A lot of technicians have high requirements for themselves in their profession , Work hard , Take on more and more responsibility , Finally get trust , Promoted to a management position . But often lack of professional management knowledge , You can't optimize the workflow from the overall scope in your work , Still “ Personal contributor ” How it works , When you encounter problems, you should do it yourself , Often delayed their own work . So I read a lot of books , Read a lot of articles , Learned a lot “ The art of being human ” and “ Enterprise development strategy ”, Finally, I became the director of R & D department , Technology is becoming obsolete . What is management , Are technology and management two different directions ？
No, it isn't . Both technology and management should do quantitative analysis , Global optimization , There are many similar approaches . Here is a system performance optimization scenario as an example , You can experience ：
There's a program in the company , Running on the 10 On a cluster of servers . Now the volume of business has increased , The request can't be processed . Come to the boss , I want you to optimize this program . Get this headache task , You get people from all departments of development, testing, operation and maintenance to have a meeting to find a way , Some people say the database needs to be upgraded , Some people say that the code is too bad to optimize , Some people say that there are too few machines to add 5 platform , Others say we need to change the architecture to the cloud , After going to the cloud, there is no such problem again . Who should you listen to ？
Don't worry about it . There is a saying called “ No metrics, no optimizations ”, First of all “ Measure ” This phenomenon . Get the designers first , Find out what this program does , What is the workflow like .
Application architecture ： This program deals with the business of picture recognition , Receive pictures from the network port , Identify the information in the picture , And then compare it in the picture library , Finally, similar images are output . The process is like this ：
Figure out the program architecture , Next we need to measure the data . There's some data that's easy to get , There are still some data that no one seems to know . So you give the R & D team a task , Put them in the program , Collect some data as soon as possible . The developers changed a version of the program , Deploy it . Running on the production line all day , Get some data indicators ：
- Input ： It needs to be dealt with every day 100 Ten thousand pictures , This is from the upstream process
- Identification function ： distinguish 1 The average time of a picture is 0.5 second
- Alignment function ： comparison 1 The average time of pictures is 0.4 second
Now let's calculate ： Handle 1 The time of the picture is 0.9 second （0.5 + 0.4）,1 Taiwan machine 1 Days can process pictures 96000（86400 / 0.9）,10 Taiwan machine 1 Days can process pictures 96 ten thousand （96000 * 10）, To reach 100 ten thousand . To complete every day 100 Million processing capacity , Server required 10.4 platform （100 ten thousand / 96000）, About equal to 11 platform .
You have to tell the boss if you want to buy a server ：“ Need to buy 1 Servers , belt GPU Of ！”. Don't worry .

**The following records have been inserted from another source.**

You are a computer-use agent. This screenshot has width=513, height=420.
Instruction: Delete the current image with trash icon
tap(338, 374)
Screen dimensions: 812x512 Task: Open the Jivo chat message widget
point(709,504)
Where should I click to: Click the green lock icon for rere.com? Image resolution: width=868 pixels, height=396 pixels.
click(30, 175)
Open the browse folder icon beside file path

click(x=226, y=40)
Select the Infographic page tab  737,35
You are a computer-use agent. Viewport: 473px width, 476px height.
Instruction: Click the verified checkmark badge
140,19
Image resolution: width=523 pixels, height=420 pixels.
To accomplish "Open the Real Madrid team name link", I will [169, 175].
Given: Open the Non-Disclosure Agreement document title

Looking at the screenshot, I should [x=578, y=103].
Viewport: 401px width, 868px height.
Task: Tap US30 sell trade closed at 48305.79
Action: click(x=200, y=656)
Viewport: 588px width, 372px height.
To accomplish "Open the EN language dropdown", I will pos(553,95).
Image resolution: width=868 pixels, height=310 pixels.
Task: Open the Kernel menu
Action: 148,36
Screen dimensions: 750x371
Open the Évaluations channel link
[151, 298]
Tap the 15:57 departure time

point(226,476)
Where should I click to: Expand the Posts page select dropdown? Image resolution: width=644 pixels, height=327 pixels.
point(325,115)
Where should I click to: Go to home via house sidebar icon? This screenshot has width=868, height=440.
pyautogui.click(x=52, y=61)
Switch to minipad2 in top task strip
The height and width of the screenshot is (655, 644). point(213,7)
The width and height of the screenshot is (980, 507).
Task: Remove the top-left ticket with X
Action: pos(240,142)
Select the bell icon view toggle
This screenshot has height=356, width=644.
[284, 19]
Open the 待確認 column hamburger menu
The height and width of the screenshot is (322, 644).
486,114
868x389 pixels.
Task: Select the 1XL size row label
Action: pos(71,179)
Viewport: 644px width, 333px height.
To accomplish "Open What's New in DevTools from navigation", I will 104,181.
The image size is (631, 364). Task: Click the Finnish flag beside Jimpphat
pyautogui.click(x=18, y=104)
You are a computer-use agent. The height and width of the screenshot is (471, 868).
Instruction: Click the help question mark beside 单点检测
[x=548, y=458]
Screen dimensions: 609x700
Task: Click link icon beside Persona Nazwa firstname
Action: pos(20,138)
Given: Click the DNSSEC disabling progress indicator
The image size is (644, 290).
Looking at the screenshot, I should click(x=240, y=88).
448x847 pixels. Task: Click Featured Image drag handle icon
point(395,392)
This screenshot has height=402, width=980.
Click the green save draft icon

Let's analyze the running process of the program ： Identification and comparison functions are executed serially . Identify when the function is busy , The comparison function is idle , It's waiting for the result of recognition . alike , When the function is busy , There's nothing to do with identification functions . in other words , The resources of the server are not fully utilized ,GPU There's a lot of waste in card and database resources .
How to improve the utilization of resources ？ You can change the architecture of the program , Adjust it to the following ：
Split the original program in two , Deployed on two servers respectively , In the middle, a message queue is used to exchange data . Now both programs can make full use of the server's resources . Let's calculate throughput again ：
- Program X： Processing an image requires 0.5 second ,1 Servers 1 Days processing pictures 172800（86400 / 0.5）,100 Ten thousand pictures need a server 5.8 platform （100 ten thousand / 172800）, About equal to 6 platform .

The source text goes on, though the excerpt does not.